In any given city, one should expect a change of scenery from traveling to different neighborhoods or boroughs. Brooklyn, NY, is no exception. Assembled among brick townhouses resides the gentrification portending neighborhood café, the ethnically ambiguous neighborhood bodega, the old lady on the stoop who serves as the neighborhood watchman, and the genderless neighborhood bag: The Telfar shopping bag, also known as the Bushwick Birkin.
Over the last couple of years, thanks to fashion’s sudden interest in inclusion, the Telfar shopping bag became a status symbol for cool kids who synced up with the label’s message: “It’s not for you, it’s for everyone.” Indeed, according to the founder and designer Telfar Clemens, what the bag represents extends far beyond luxury as he declares, “What makes the bag really different is that it is a status bag, and the status has nothing to do with price.” Available in three sizes and nine different colors, these “TC” logo embroidered bags hang on the arms of young, creative New Yorkers instead of socialite Manhattanites.
The inspiration behind the hero product came to Clemens a few Christmases ago. "Just looking at everyone with their paper shopping bags, I realized that this is a completely unisex silhouette. We measured a Bloomingdale's bag to make the first sample. When it came to the price, I based it on what a DJ might make in a night; that’s what felt right for me,” explains Clemens, who used to DJ in his home neighborhood of Queens in his 20s. For a brand on the rise like Telfar, who generated more than $2 million in revenue in 2019 following a 15-year-build-up, COVID-19 could not have come at a worse time.
“There were so many opportunities that were on the brink of happening that there is no reason to follow up on right now,” admits creative director Babak Radboy, referring to an indefinitely postponed Gap partnership as one of the many.
Nevertheless, Telfar has one thing other young yet trendy brands do not: A strong community of loyal customers and collaborators who formed meaningful relationships with the brand. Telfar grew organically with an old-school trendsetting effort every PR endorsement hopes to achieve; it was on the train, then at the coffee shop, and at brunch, and soon enough, people started to wonder what the hell it was. Despite the pandemic, the label sold out 1,000 units of its latest bag drop on its e-commerce site in just 12 hours last month.
You need interested people to be invested in your work for it to succeed, and Telfar has done just that. While this may not guarantee survival for the label during the recession, it sure does raise an interesting point for many brands who spend a fortune on influencer and advertising campaigns only to become one-season wonders. Customers who make purchase decisions off forced hype are not sustainable; even when initiating sales and momentum, it should be quality over quantity for brands to have a longer shelf life.

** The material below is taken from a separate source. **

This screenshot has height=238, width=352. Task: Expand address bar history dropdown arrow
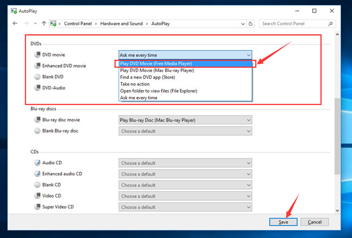click(240, 24)
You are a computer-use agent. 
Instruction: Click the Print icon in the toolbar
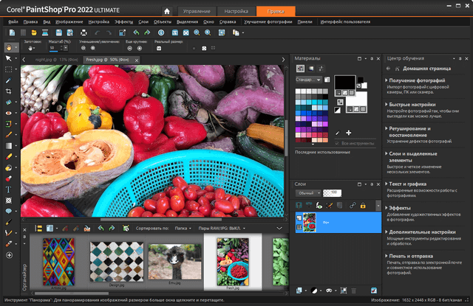coord(83,32)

Telfar’s customers are different because they are the type to show up when the brand needs them the most and rise to the occasion. It would be unfair to expect that kind of loyalty from a customer who once purchased a product they saw on social media out of curiosity. While it is hard to predict who is more likely to survive the COVID-19 era and the aftermath, brands with strong communities, like Telfar, seem to have the upper hand, at least for now.